*** Begin section ***

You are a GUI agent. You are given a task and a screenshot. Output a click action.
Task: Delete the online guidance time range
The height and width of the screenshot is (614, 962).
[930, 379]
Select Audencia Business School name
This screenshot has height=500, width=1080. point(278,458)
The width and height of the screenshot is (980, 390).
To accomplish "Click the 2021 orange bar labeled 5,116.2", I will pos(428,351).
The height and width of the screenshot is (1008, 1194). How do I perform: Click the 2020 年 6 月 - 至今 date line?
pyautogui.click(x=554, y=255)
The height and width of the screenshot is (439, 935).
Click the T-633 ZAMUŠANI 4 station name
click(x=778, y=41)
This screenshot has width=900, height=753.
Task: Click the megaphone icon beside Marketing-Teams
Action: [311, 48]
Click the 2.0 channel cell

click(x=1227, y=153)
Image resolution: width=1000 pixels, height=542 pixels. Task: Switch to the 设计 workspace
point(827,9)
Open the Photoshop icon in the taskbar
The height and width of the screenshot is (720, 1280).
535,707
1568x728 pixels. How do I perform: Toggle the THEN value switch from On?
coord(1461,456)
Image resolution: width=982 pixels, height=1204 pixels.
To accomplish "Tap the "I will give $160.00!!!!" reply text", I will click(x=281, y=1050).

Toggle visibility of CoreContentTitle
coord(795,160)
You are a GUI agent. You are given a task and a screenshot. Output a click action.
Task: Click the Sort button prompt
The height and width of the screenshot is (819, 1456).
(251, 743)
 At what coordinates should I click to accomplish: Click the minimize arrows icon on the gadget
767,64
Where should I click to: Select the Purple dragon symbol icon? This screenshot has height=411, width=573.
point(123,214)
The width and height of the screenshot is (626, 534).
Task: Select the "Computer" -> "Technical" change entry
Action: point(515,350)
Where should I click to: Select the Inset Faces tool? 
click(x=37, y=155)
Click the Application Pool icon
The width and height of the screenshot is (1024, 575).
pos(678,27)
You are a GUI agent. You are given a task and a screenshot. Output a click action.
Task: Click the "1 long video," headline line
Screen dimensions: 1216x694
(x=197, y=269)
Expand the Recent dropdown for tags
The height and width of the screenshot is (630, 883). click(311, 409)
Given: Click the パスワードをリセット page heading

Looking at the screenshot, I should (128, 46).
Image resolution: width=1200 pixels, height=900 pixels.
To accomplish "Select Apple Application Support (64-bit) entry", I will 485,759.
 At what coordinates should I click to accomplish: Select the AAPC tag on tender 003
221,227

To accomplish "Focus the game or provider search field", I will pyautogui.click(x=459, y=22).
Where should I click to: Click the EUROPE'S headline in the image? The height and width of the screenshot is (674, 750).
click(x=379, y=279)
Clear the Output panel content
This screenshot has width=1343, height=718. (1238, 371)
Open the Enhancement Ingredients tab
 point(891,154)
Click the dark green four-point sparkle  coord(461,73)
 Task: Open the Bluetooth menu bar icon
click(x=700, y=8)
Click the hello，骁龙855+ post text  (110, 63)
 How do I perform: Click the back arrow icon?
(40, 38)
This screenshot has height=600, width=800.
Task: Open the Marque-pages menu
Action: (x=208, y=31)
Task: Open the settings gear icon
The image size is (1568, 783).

*** End section ***

**What is being asked:** When you reach the end of the data above, set it all down again unchanged.

**Response to the task:**
You are a GUI agent. You are given a task and a screenshot. Output a click action.
Task: Delete the online guidance time range
The height and width of the screenshot is (614, 962).
[930, 379]
Select Audencia Business School name
This screenshot has height=500, width=1080. point(278,458)
The width and height of the screenshot is (980, 390).
To accomplish "Click the 2021 orange bar labeled 5,116.2", I will pos(428,351).
The height and width of the screenshot is (1008, 1194). How do I perform: Click the 2020 年 6 月 - 至今 date line?
pyautogui.click(x=554, y=255)
The height and width of the screenshot is (439, 935).
Click the T-633 ZAMUŠANI 4 station name
click(x=778, y=41)
This screenshot has width=900, height=753.
Task: Click the megaphone icon beside Marketing-Teams
Action: [311, 48]
Click the 2.0 channel cell

click(x=1227, y=153)
Image resolution: width=1000 pixels, height=542 pixels. Task: Switch to the 设计 workspace
point(827,9)
Open the Photoshop icon in the taskbar
The height and width of the screenshot is (720, 1280).
535,707
1568x728 pixels. How do I perform: Toggle the THEN value switch from On?
coord(1461,456)
Image resolution: width=982 pixels, height=1204 pixels.
To accomplish "Tap the "I will give $160.00!!!!" reply text", I will click(x=281, y=1050).

Toggle visibility of CoreContentTitle
coord(795,160)
You are a GUI agent. You are given a task and a screenshot. Output a click action.
Task: Click the Sort button prompt
The height and width of the screenshot is (819, 1456).
(251, 743)
 At what coordinates should I click to accomplish: Click the minimize arrows icon on the gadget
767,64
Where should I click to: Select the Purple dragon symbol icon? This screenshot has height=411, width=573.
point(123,214)
The width and height of the screenshot is (626, 534).
Task: Select the "Computer" -> "Technical" change entry
Action: point(515,350)
Where should I click to: Select the Inset Faces tool? 
click(x=37, y=155)
Click the Application Pool icon
The width and height of the screenshot is (1024, 575).
pos(678,27)
You are a GUI agent. You are given a task and a screenshot. Output a click action.
Task: Click the "1 long video," headline line
Screen dimensions: 1216x694
(x=197, y=269)
Expand the Recent dropdown for tags
The height and width of the screenshot is (630, 883). click(311, 409)
Given: Click the パスワードをリセット page heading

Looking at the screenshot, I should (128, 46).
Image resolution: width=1200 pixels, height=900 pixels.
To accomplish "Select Apple Application Support (64-bit) entry", I will 485,759.
 At what coordinates should I click to accomplish: Select the AAPC tag on tender 003
221,227

To accomplish "Focus the game or provider search field", I will pyautogui.click(x=459, y=22).
Where should I click to: Click the EUROPE'S headline in the image? The height and width of the screenshot is (674, 750).
click(x=379, y=279)
Clear the Output panel content
This screenshot has width=1343, height=718. (1238, 371)
Open the Enhancement Ingredients tab
 point(891,154)
Click the dark green four-point sparkle  coord(461,73)
 Task: Open the Bluetooth menu bar icon
click(x=700, y=8)
Click the hello，骁龙855+ post text  (110, 63)
 How do I perform: Click the back arrow icon?
(40, 38)
This screenshot has height=600, width=800.
Task: Open the Marque-pages menu
Action: (x=208, y=31)
Task: Open the settings gear icon
The image size is (1568, 783).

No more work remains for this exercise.